Reproduce the listing below, switching "coordinates" to "position" and leaving everything else unchanged.

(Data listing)
-----
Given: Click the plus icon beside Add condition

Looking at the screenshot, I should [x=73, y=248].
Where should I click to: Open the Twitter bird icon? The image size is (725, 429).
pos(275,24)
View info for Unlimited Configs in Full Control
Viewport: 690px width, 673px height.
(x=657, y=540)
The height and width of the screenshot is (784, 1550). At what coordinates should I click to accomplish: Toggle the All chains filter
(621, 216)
-----
RESULT OF THIS TASK:
Given: Click the plus icon beside Add condition

Looking at the screenshot, I should [x=73, y=248].
Where should I click to: Open the Twitter bird icon? The image size is (725, 429).
pos(275,24)
View info for Unlimited Configs in Full Control
Viewport: 690px width, 673px height.
(x=657, y=540)
The height and width of the screenshot is (784, 1550). At what position should I click to accomplish: Toggle the All chains filter
(621, 216)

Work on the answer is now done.